In the Southern Ocean

Nourished by the Falkland Current, the Southern Ocean off Patagonia supports one of the richest fisheries and largest gatherings of marine wildlife in the world. A million pairs of Magellanic penguins, 150,000 pairs of black-browed albatrosses, 50,000 elephant seals, and 2,500 southern right whales grace the shores of Patagonia. Tragically, uncontrolled industrial fishing is systematically degrading the fisheries and threatening the marine wildlife that depends on them.

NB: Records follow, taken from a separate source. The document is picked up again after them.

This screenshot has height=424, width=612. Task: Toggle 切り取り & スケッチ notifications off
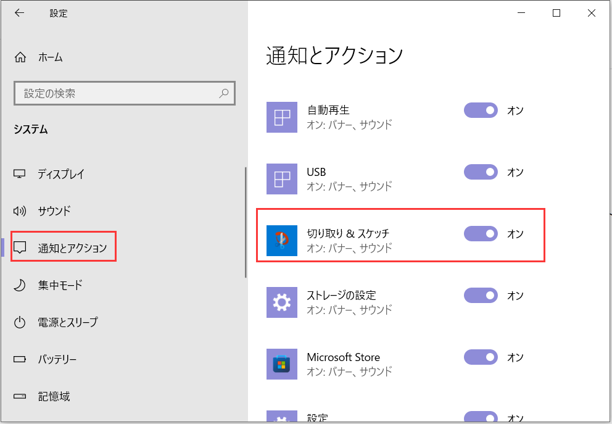(481, 234)
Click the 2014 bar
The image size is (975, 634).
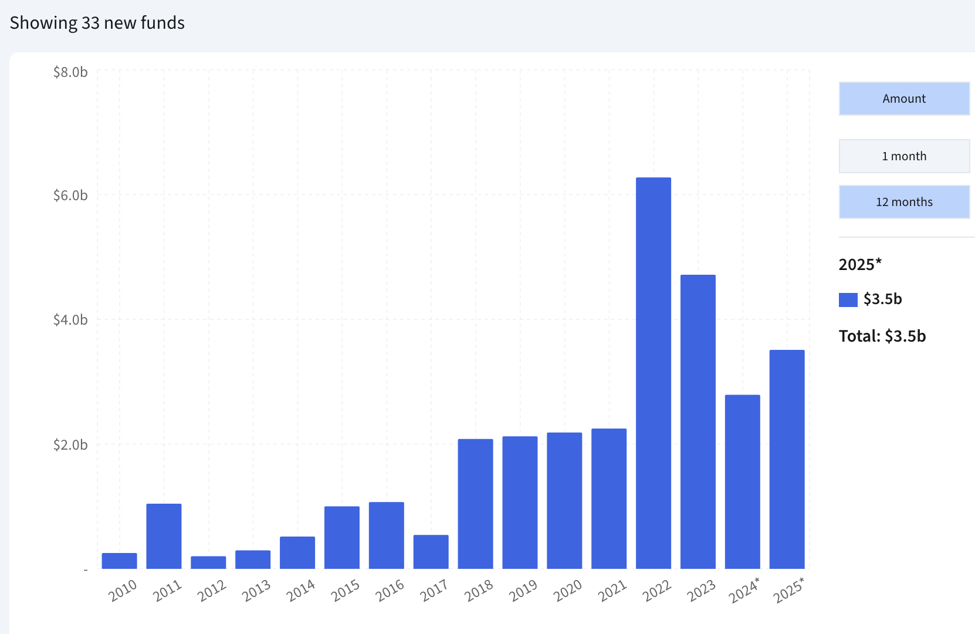click(297, 552)
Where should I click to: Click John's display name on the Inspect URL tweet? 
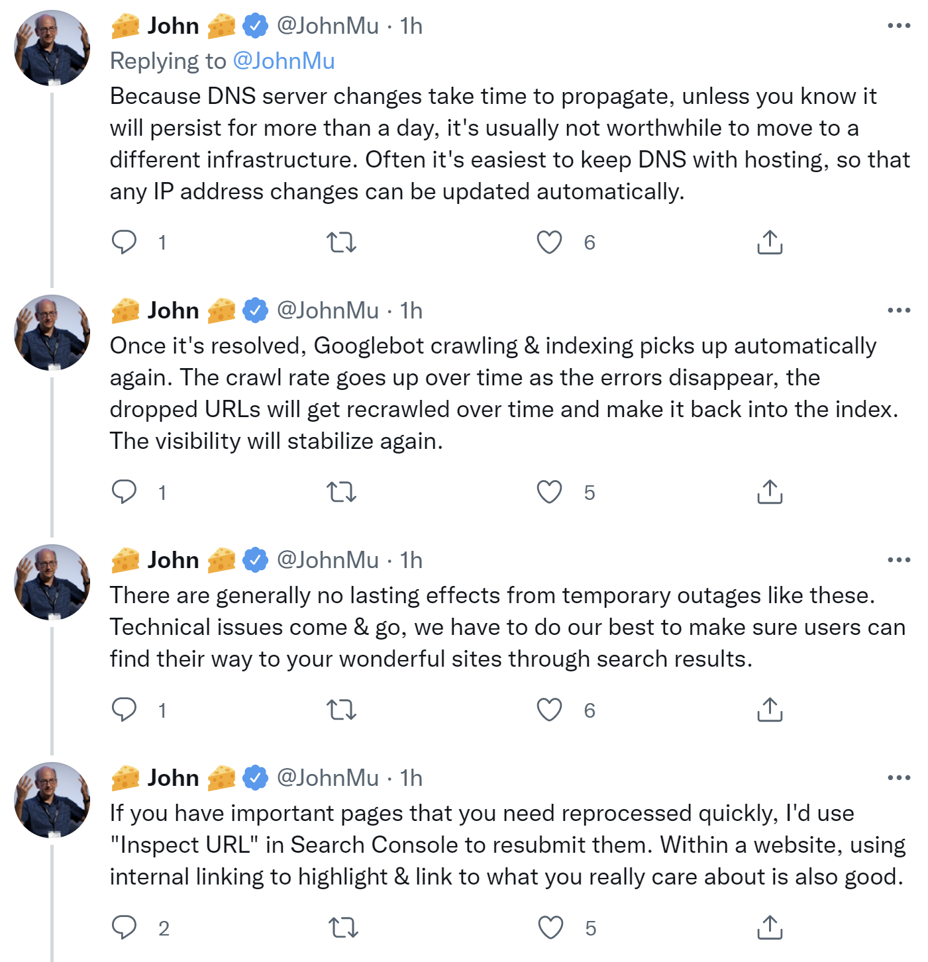(173, 778)
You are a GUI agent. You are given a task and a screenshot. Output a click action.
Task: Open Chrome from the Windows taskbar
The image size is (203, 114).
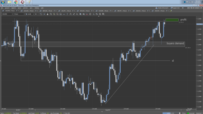(16, 2)
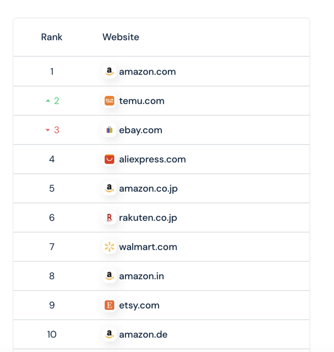Screen dimensions: 334x352
Task: Open the walmart.com link
Action: pos(148,247)
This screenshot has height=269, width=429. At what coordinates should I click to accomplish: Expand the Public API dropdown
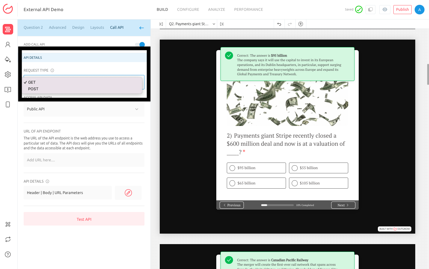(x=84, y=109)
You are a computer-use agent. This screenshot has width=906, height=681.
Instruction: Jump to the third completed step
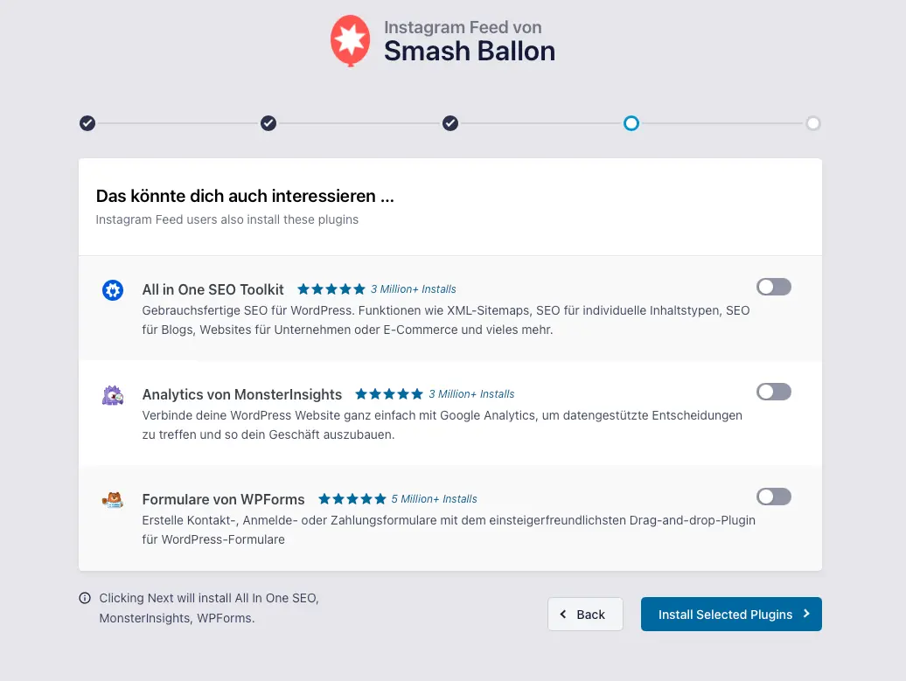pos(450,123)
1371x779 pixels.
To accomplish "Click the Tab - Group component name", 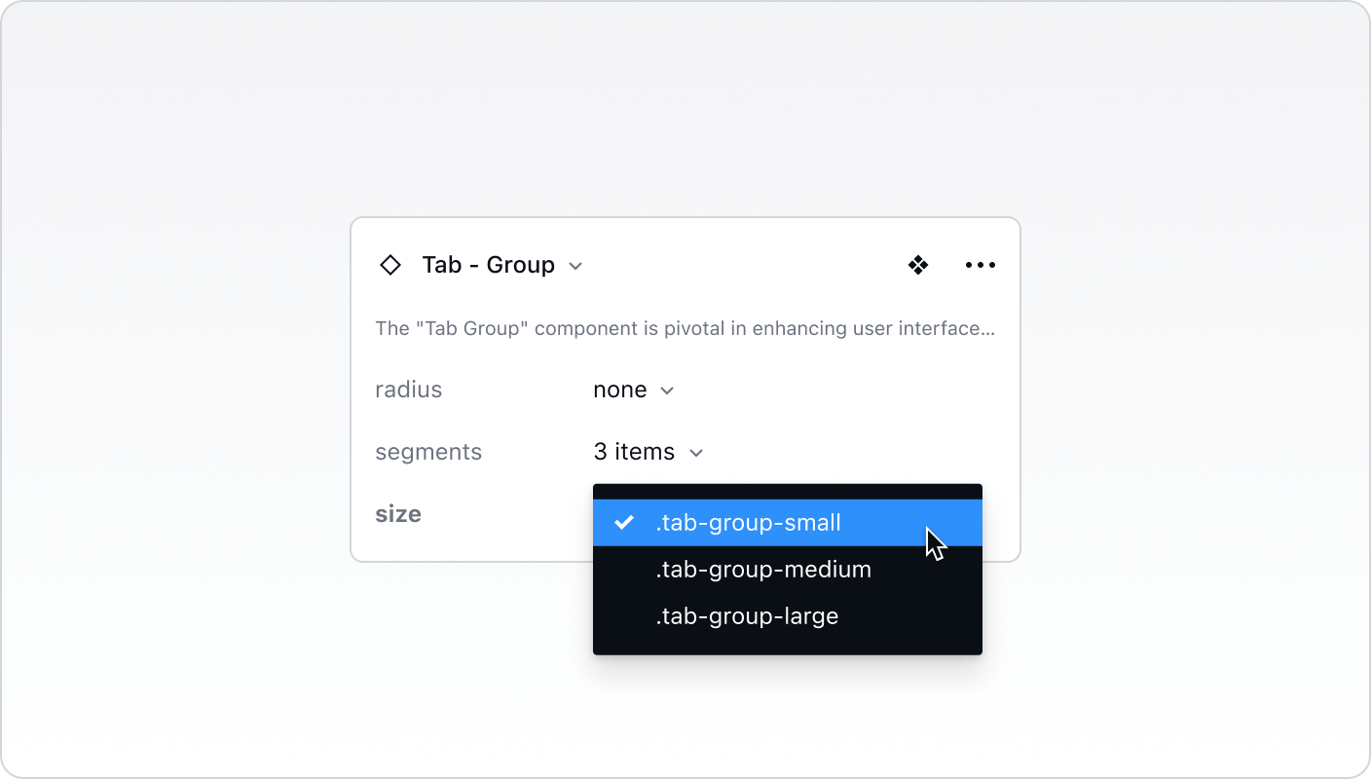I will click(488, 265).
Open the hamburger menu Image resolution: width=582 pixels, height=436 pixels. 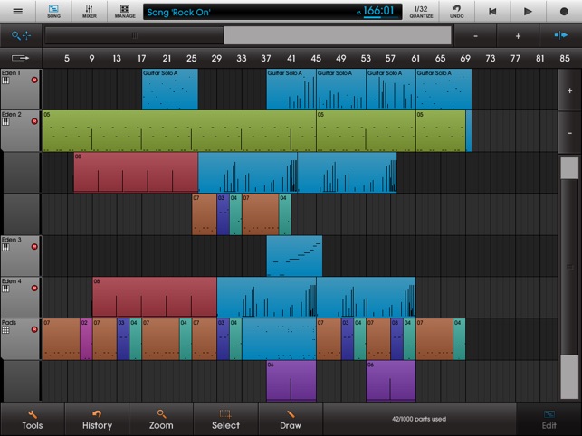pyautogui.click(x=18, y=11)
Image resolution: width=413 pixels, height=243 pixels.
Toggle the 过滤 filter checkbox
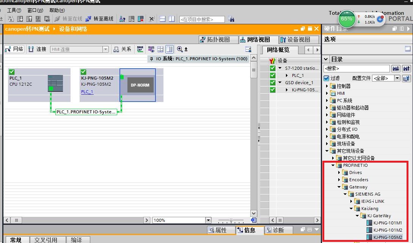[x=327, y=78]
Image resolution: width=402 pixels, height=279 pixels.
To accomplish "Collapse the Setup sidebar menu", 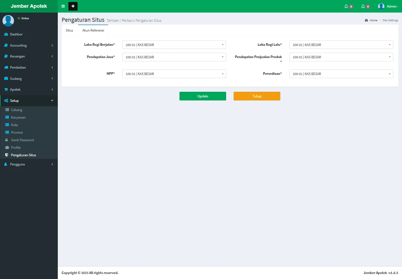I will pyautogui.click(x=29, y=101).
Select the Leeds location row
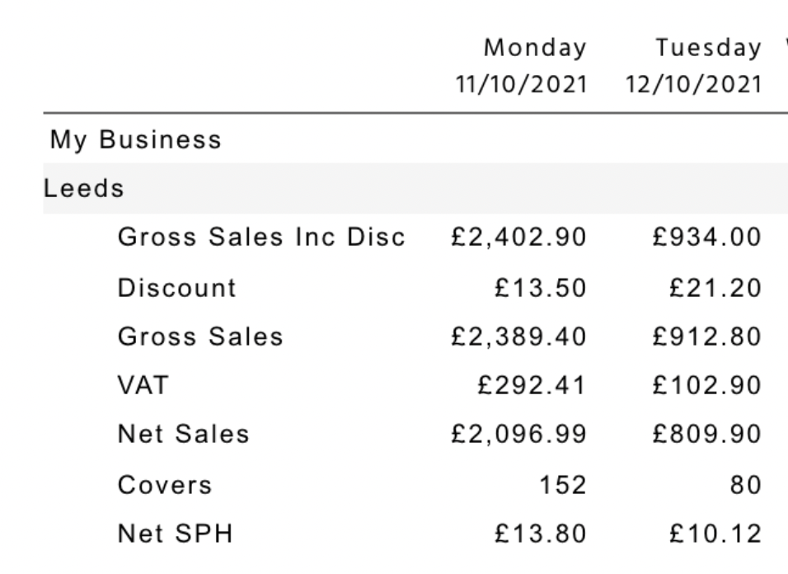Viewport: 788px width, 574px height. (83, 188)
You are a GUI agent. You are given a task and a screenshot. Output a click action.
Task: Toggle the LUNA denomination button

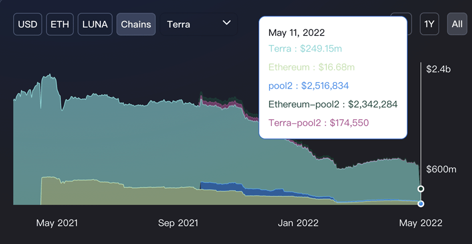95,24
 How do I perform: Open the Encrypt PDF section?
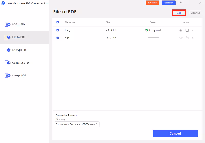point(19,50)
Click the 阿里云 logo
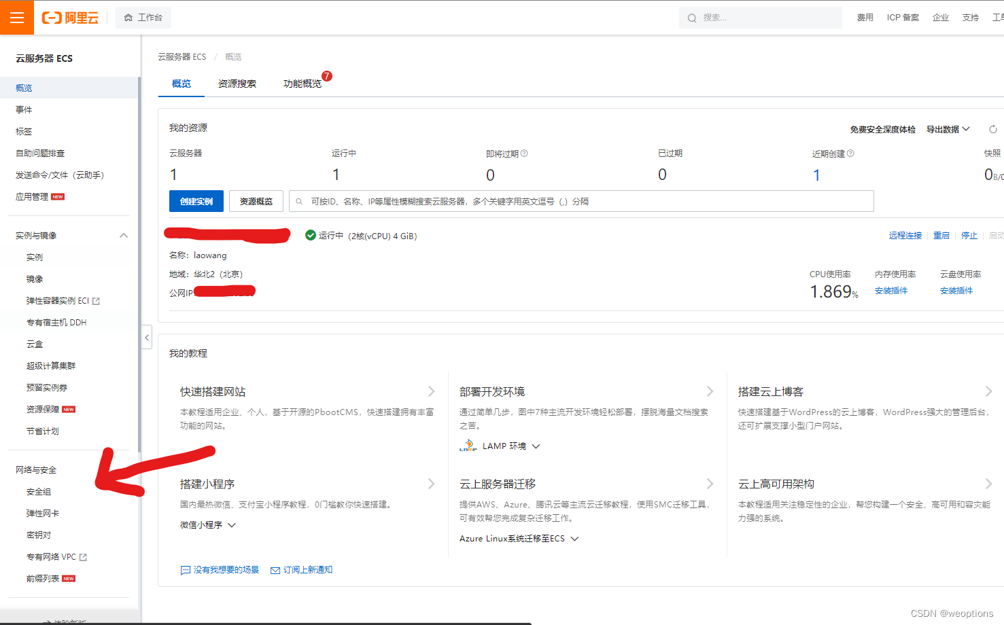The image size is (1004, 625). click(70, 18)
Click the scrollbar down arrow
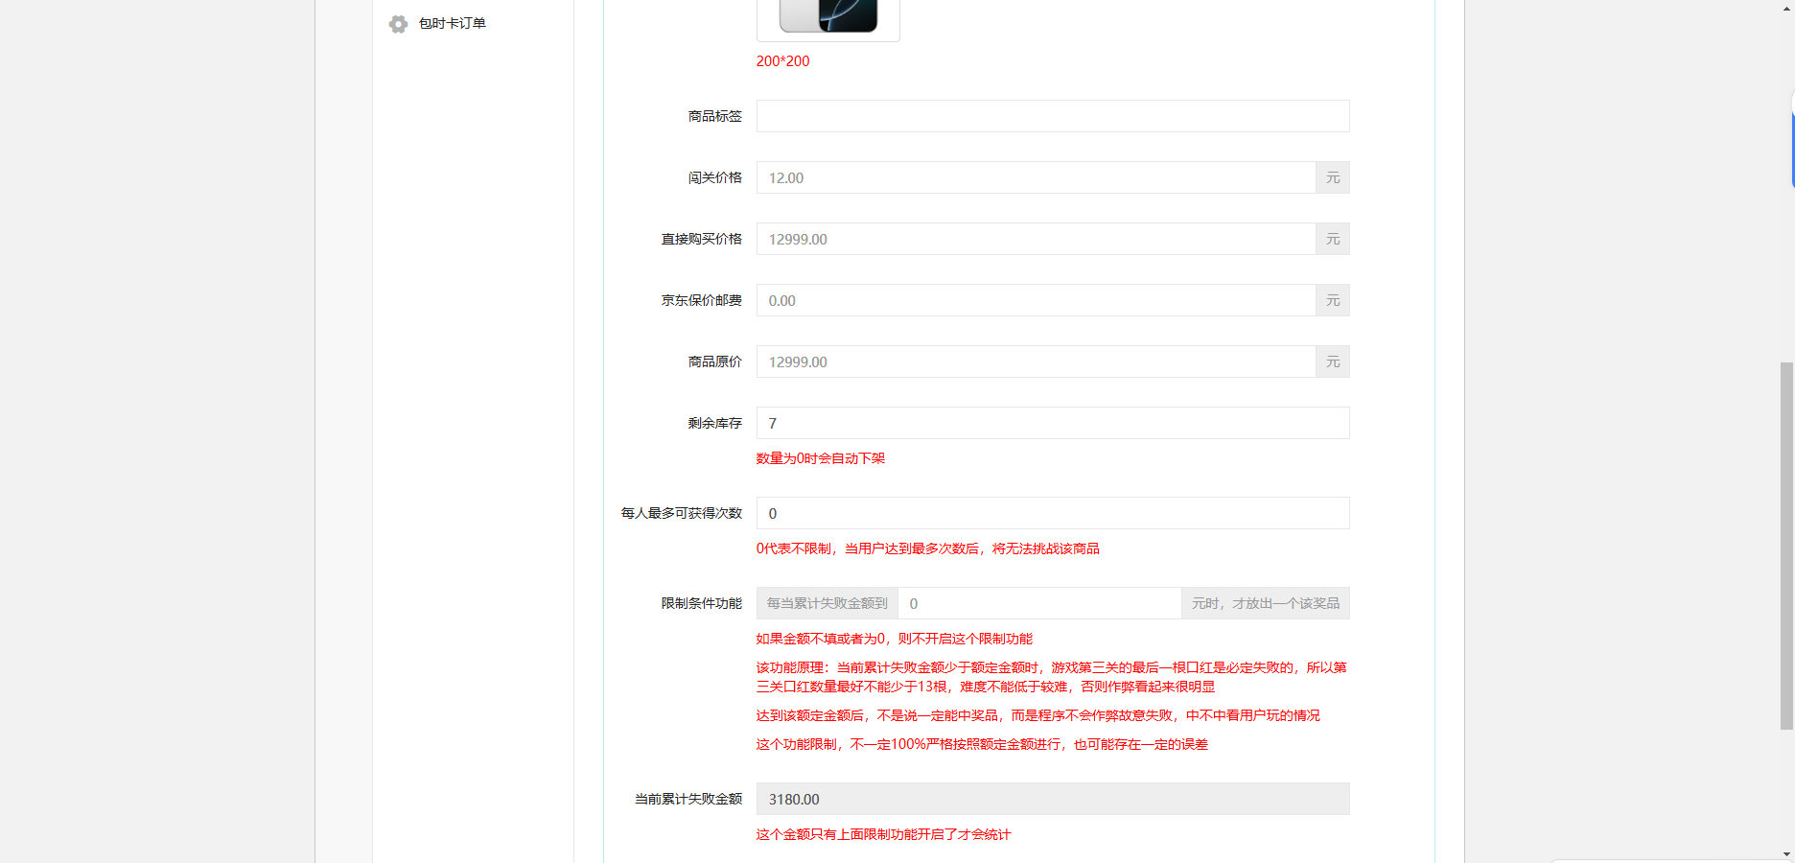Viewport: 1795px width, 863px height. tap(1786, 854)
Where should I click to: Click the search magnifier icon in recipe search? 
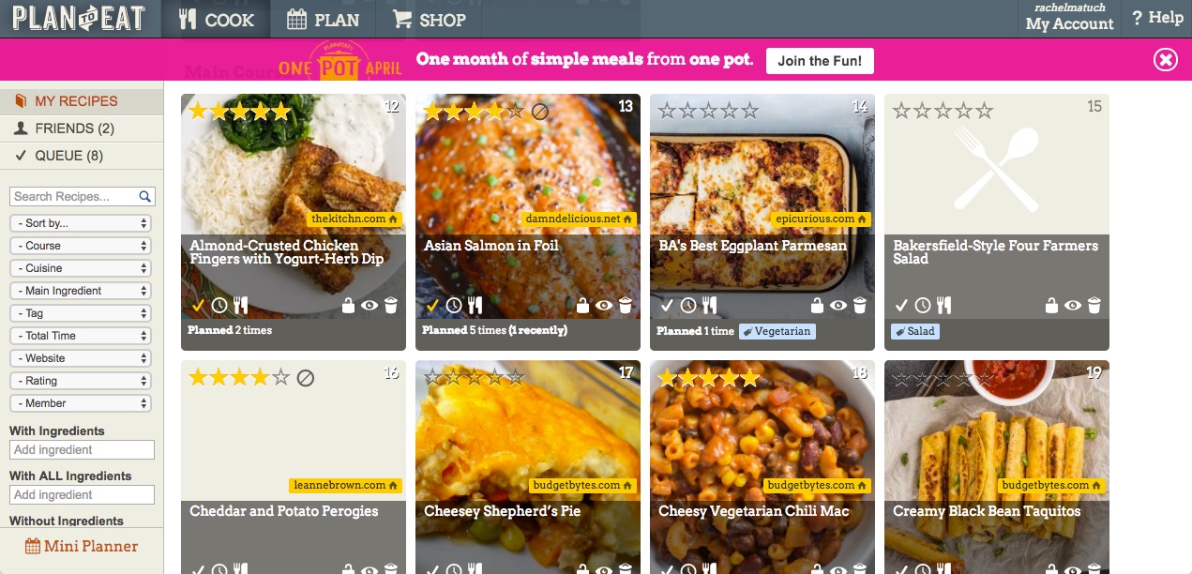(145, 196)

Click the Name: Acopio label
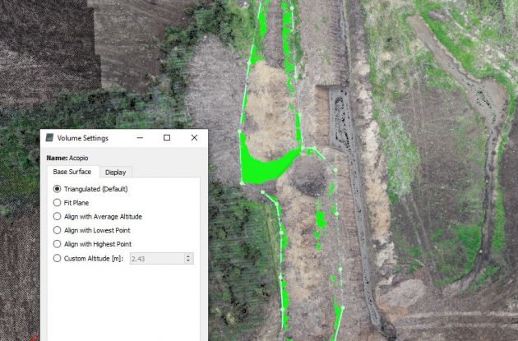[x=67, y=157]
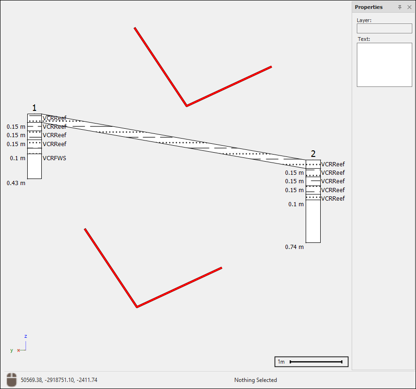Viewport: 416px width, 389px height.
Task: Select the 0.74 m depth label
Action: tap(294, 247)
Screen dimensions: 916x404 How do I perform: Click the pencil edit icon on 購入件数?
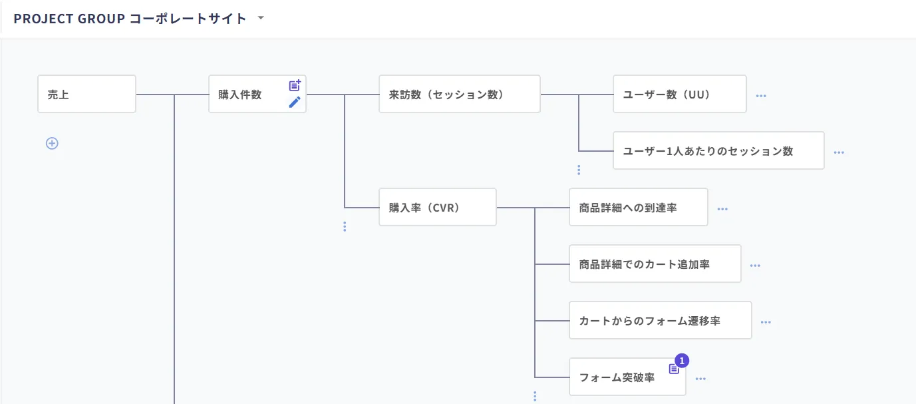(295, 102)
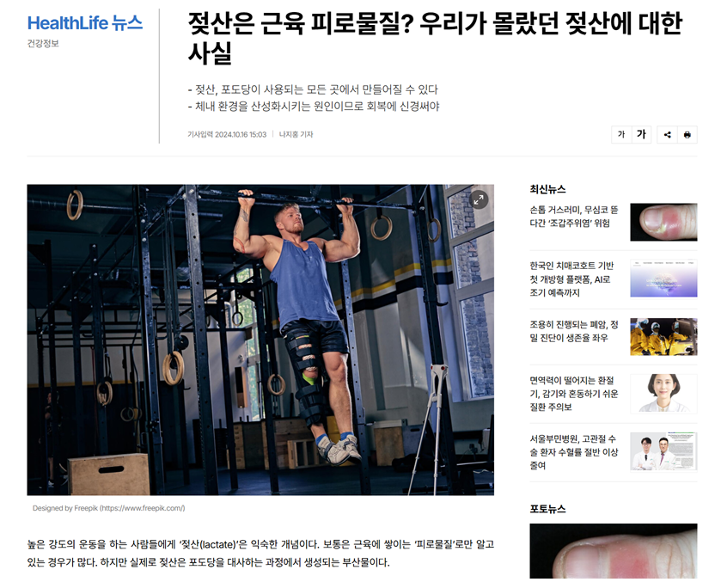Click the decrease font size 가 button
This screenshot has width=721, height=582.
(x=621, y=134)
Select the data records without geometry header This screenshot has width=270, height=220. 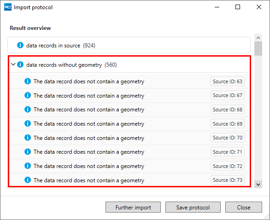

In response, Claudio Campagna, Argentina's foremost marine mammal scientist, his friend and Wildlife Conservation Society colleague, Graham Harris, and a cadre of scientists from Argentina and eight other countries together with a coalition of conservation organizations are championing the Sea & Sky Project for the Conservation of the Patagonian Large Marine Ecosystem.

The Foundation is underwriting their collective efforts to assemble and publish a comprehensive Status of Conservation of the Patagonian Sea that will serve as a blueprint for managing the ecosystem. Components include: ecological modeling; diagnostic monitoring indicators; temporal and spatial zoning to mitigate impacts on marine wildlife and ensure sustainable fisheries; and an effective legal and regulatory framework.